### EXERCISE PROMPT
Count the lines in the entries below that contain the string "after", matching case exactly, and reply with only that number.

— start of DATA ROWS —

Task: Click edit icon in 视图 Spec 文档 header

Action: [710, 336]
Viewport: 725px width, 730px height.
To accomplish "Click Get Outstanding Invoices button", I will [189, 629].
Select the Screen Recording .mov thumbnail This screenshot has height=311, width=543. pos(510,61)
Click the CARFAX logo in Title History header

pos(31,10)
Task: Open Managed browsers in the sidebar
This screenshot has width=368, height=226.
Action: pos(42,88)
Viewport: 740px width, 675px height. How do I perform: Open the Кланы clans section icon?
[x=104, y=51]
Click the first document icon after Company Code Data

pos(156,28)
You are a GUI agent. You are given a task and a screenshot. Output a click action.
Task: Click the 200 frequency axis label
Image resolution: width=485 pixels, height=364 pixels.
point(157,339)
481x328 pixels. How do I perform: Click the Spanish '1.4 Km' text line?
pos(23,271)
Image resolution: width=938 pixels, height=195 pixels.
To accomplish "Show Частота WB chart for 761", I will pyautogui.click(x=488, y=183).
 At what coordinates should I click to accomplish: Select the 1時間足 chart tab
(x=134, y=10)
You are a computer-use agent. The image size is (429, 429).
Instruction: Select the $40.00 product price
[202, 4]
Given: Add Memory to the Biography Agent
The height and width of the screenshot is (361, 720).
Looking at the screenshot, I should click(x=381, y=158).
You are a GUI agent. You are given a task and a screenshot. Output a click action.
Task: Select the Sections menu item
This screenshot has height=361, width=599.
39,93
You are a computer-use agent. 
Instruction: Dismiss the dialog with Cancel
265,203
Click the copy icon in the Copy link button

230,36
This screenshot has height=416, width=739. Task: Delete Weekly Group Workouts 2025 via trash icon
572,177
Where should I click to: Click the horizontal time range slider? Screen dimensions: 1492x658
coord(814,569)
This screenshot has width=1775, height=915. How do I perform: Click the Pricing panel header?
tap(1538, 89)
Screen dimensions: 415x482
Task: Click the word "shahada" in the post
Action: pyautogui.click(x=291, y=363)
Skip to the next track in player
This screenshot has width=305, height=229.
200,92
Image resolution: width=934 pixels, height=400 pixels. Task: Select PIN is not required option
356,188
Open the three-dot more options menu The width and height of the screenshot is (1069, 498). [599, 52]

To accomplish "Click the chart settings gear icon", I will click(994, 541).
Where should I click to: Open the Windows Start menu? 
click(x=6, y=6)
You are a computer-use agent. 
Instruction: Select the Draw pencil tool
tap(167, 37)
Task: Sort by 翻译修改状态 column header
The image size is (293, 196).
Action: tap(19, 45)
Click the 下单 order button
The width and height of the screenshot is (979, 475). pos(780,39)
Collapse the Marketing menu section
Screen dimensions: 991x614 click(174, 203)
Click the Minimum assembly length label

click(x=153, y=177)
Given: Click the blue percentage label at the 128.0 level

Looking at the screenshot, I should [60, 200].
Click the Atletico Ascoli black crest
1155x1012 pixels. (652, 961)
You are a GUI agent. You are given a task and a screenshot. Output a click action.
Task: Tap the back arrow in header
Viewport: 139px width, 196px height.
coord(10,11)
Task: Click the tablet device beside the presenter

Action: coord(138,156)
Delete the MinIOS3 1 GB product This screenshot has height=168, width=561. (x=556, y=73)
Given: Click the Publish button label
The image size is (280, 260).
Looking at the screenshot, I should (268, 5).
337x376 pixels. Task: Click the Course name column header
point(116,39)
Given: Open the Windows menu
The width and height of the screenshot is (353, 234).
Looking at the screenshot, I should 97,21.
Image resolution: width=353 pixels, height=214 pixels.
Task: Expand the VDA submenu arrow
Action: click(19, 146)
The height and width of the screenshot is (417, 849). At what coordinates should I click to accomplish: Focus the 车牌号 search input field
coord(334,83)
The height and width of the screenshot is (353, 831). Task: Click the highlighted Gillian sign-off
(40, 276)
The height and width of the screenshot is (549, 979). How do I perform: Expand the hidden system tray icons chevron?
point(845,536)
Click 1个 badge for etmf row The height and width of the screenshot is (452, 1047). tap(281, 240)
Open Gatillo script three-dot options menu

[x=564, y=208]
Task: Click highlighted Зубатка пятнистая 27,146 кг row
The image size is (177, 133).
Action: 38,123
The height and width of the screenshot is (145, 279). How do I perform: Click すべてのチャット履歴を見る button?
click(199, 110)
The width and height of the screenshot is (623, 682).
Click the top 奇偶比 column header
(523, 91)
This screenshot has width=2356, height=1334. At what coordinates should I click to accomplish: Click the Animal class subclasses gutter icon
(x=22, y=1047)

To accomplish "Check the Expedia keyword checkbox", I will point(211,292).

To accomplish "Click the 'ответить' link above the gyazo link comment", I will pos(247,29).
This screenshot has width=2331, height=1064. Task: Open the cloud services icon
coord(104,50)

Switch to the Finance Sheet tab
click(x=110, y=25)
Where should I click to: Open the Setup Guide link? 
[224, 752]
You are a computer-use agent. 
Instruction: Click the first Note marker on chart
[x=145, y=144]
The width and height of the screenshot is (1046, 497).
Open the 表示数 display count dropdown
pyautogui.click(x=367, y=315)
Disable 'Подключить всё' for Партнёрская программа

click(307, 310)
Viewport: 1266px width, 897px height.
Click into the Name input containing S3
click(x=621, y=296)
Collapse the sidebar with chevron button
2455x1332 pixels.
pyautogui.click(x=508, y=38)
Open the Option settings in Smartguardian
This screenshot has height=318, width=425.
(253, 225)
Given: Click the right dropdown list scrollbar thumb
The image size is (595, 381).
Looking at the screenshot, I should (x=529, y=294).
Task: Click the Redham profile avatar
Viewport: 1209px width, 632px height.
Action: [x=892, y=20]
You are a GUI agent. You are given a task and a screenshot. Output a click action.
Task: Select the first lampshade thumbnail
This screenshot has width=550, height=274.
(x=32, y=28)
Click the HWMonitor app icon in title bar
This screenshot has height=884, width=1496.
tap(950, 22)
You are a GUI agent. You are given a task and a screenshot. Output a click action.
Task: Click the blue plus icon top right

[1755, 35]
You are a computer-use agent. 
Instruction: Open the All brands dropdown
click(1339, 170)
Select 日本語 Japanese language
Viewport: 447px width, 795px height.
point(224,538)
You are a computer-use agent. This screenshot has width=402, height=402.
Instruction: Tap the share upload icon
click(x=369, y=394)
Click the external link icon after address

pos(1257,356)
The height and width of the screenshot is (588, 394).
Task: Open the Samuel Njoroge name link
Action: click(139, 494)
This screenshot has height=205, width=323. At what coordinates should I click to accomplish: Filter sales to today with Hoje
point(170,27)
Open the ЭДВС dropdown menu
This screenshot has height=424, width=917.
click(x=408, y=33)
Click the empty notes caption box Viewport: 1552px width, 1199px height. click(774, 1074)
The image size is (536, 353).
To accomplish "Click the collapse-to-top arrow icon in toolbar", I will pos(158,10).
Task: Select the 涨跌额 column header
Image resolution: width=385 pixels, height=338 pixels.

— end of DATA ROWS —

### WRITTEN ANSWER
2